Delta Lake Newsletter, 2019-10-03 Edition
October 3, 2019
This edition of the Delta Lake Newsletter, find out more about the latest and upcoming webinars, meetups, and publications. For this edition, we will also focus on the many sessions at Spark+AI Summit EU 2019 in Amsterdam. Please share this newsletter with anyone who would like to know more about Delta Lake!
With the release of Delta Lake 0.4.0, we have also published the blog Simple, Reliable Upserts and Deletes on Delta Lake Tables using Python APIs. A key feature of this release is the Python APIs - review the blog to see how you can get started with Delta Lake in minutes!
- Diving Into Delta Lake: Schema Enforcement & Evolution: Understand the details behind how schema enforcement and schema evolution work with this Diving into Delta Lake blog. This is a follow up to popular Diving Into Delta Lake: Unpacking The Transaction Log.

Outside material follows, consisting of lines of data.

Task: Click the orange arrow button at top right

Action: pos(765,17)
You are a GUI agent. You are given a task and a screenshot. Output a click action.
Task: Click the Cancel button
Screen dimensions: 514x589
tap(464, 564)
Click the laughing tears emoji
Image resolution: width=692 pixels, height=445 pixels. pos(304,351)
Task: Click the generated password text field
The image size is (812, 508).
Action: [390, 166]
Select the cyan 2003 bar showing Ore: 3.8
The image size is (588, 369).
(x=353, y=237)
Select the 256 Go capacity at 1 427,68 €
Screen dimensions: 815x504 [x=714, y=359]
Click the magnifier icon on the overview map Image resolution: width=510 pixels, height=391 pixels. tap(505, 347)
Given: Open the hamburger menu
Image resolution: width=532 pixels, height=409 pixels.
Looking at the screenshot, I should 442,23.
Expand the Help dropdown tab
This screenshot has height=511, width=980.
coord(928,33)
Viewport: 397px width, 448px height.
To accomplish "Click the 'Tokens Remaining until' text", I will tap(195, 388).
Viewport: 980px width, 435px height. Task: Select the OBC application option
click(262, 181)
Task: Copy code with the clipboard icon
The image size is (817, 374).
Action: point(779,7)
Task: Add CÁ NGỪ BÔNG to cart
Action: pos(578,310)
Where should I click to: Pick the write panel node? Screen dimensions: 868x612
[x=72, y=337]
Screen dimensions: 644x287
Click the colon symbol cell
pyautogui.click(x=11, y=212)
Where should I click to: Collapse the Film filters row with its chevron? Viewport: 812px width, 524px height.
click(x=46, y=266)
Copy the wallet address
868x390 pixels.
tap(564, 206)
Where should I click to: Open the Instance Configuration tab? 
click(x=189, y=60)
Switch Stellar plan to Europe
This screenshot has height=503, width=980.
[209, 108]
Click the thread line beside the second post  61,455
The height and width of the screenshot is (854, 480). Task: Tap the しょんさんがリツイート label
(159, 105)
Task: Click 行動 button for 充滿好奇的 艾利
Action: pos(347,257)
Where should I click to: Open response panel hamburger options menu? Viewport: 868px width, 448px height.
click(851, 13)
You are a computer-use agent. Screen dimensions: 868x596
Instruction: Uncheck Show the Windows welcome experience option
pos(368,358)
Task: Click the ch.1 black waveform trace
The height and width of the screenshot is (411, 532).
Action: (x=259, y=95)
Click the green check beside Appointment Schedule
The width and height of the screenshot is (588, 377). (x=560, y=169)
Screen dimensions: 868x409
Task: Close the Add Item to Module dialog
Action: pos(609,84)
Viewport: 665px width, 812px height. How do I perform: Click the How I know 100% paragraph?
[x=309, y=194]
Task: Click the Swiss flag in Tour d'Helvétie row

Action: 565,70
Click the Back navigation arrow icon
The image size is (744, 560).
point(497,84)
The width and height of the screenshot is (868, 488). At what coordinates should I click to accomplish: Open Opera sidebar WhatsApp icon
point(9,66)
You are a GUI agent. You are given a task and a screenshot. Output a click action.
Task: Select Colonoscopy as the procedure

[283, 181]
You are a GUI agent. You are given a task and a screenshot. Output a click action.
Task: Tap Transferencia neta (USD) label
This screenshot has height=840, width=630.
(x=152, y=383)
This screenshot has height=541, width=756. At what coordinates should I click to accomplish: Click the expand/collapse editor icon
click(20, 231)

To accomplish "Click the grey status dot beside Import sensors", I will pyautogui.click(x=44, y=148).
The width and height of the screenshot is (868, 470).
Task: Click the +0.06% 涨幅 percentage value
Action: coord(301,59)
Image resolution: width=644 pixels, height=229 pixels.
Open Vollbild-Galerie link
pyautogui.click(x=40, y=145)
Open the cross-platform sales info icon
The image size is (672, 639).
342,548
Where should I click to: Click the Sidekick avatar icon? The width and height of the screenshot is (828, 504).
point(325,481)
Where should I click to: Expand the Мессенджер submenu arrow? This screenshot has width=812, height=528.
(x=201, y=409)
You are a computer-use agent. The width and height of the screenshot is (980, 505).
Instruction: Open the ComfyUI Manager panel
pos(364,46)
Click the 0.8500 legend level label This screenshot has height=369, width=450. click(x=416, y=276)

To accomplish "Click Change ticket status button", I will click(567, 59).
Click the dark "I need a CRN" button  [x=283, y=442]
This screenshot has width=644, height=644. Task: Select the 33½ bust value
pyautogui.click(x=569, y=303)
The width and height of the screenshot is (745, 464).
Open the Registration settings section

- Brand Safety with Structured Streaming, Delta Lake, and Databricks: To ensure the safety of a company’s brand when serving advertisements, Eyeview uses Delta Lake to support its streaming and batch scenarios while also solving issues surrounding underutilized resources and concurrent reads.
- Engineering population scale Genome-Wide Association Studies with Apache Spark™, Delta Lake, and MLflow: To perform populate-scale Genome-Wide Association Studies with Apache Spark, the underlying storage structure to support streaming and batch with ACID transactions is Delta Lake.
- Scaling Bioinformatics Methods with Apache Spark™: Parallelizing SAIGE Across Hundreds of Cores: To parallelize Genome-Wide Association Studies workflows such as SAIGE to hundreds of cores, the new Pipe Transformer tool integrates command-line tools with Apache Spark and Delta Lake.
- Monitor Medical Device Data with Machine Learning using Delta Lake, Keras and MLflow: A follow up for the Automated Monitoring of Medical Device Data with Data Science webinar where you can learn to build a streaming pipeline for EKG data using Structured Streaming and Delta Lake.
- Productionizing Machine Learning with Delta Lake: Learn how data scientists can productionize their machine learning workflows by having reliable data with Delta Lake and MLflow.
WebinarsOur most recent webinar was with Tathagata Das on his insightful session Building Data Pipelines Using Delta Lake and Structured Streaming. Previous webinars that have a lot of great Delta Lake information include:
- Simplify and Scale Data Engineering Pipelines with Delta Lake
- Delta Architecture, a step beyond Lambda Architecture
- Making Apache Spark™ Better with Delta Lake
- Getting Data Ready for Data Science
- Delta Lake - Open Source Reliability for Data Lakes
- Simplifying Streaming Analytics using Delta Lake and Apache Spark™
Spark+AI Summit Delta Lake SessionsAt the Spark+AI Summit EU 2019 in Amsterdam, there are a lot of great Delta Lake sessions!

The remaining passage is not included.